Impact of lead (Pb)-induced neurotoxicity on protein synthesis and cellular stress responses in LUHMES cells

Abstract

Exposure to lead (Pb) poses significant risks to human brain development. This study investigates the molecular mechanisms underlying Pb acetate-induced neurotoxicity in LUHMES cells, which represent a human fetal-derived dopaminergic neuronal precursor model particularly suited for studies of neurotoxicity and Parkinson’s disease. Morphological analyses revealed that Pb acetate exposure at concentrations exceeding 10 µM induced cytotoxicity and disrupted neurite outgrowth. Distinct gene expression changes associated with Pb exposure were determined through RNA-sequencing.

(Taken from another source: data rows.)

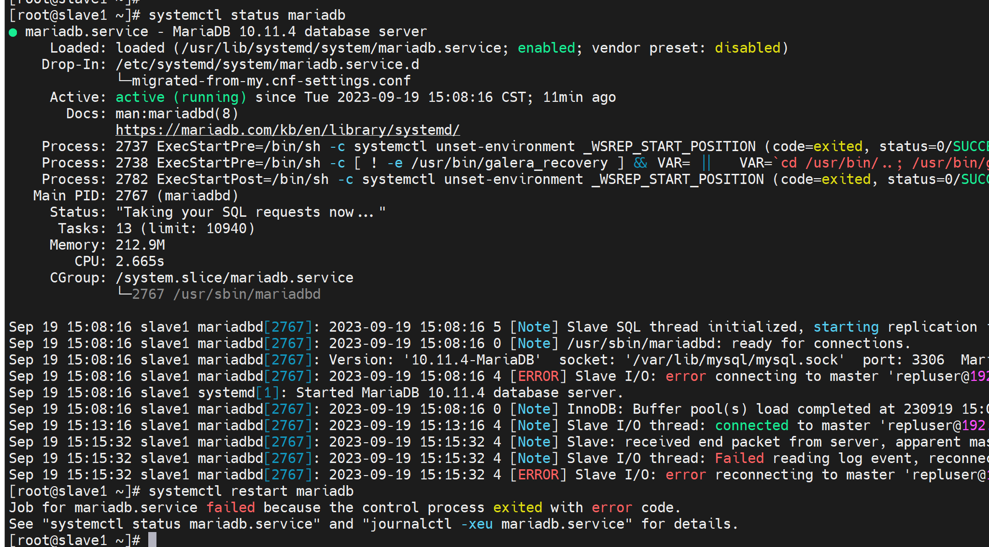Click the blue '-xeu' journalctl option
989x547 pixels.
click(476, 524)
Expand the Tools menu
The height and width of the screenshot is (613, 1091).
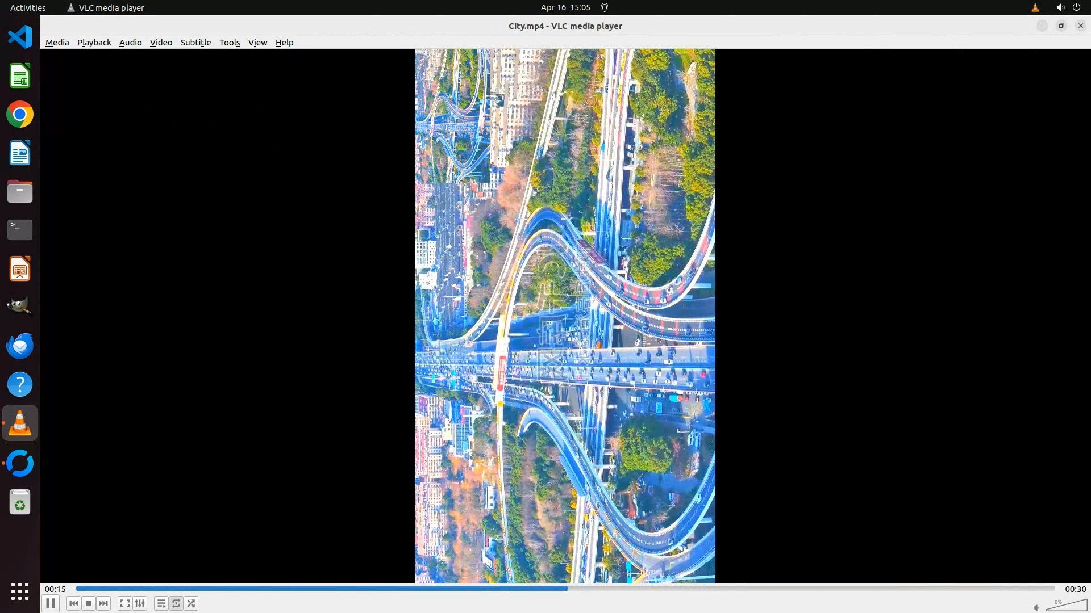[230, 43]
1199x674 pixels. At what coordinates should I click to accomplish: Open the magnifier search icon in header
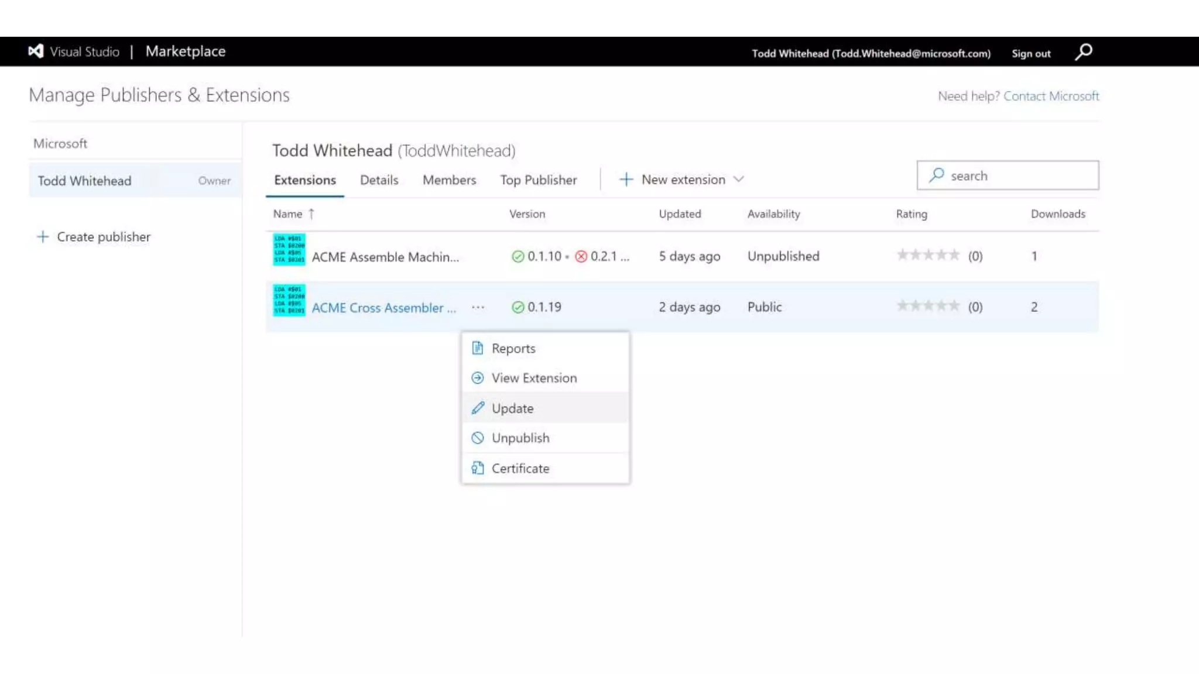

Principal component analysis highlighted significant alterations in gene expression at higher Pb concentrations (10 µM) compared with lower Pb concentrations (1 µM) and controls. Notably, Pb acetate exposure impaired ribosomal function, Spliceosome and protein processing in the endoplasmic reticulum (ER) pathways. Furthermore, these three pathways related that Pb acetate exposure resulted in the upregulation of genes related to ER-associated degradation and apoptosis, whereas the ubiquitin ligase complex was disrupted, suggesting compromised protein homeostasis. These findings underscore the potential of ribosomal processes and ER stress pathways as biomarkers of Pb acetate exposure. This study provides advanced mechanistic insights into the toxicological effects of lead (Pb) as a heavy metal, with a specific emphasis on its influence on cellular processes related to proteostasis and stress response pathways. Our findings further highlight the importance of LUHMES cells as a human-derived neuronal model for elucidating neurodevelopmental toxicity and identifying molecular biomarkers of Pb exposure, particularly those associated with dysregulation in ribosomal function and endoplasmic reticulum (ER) stress signaling.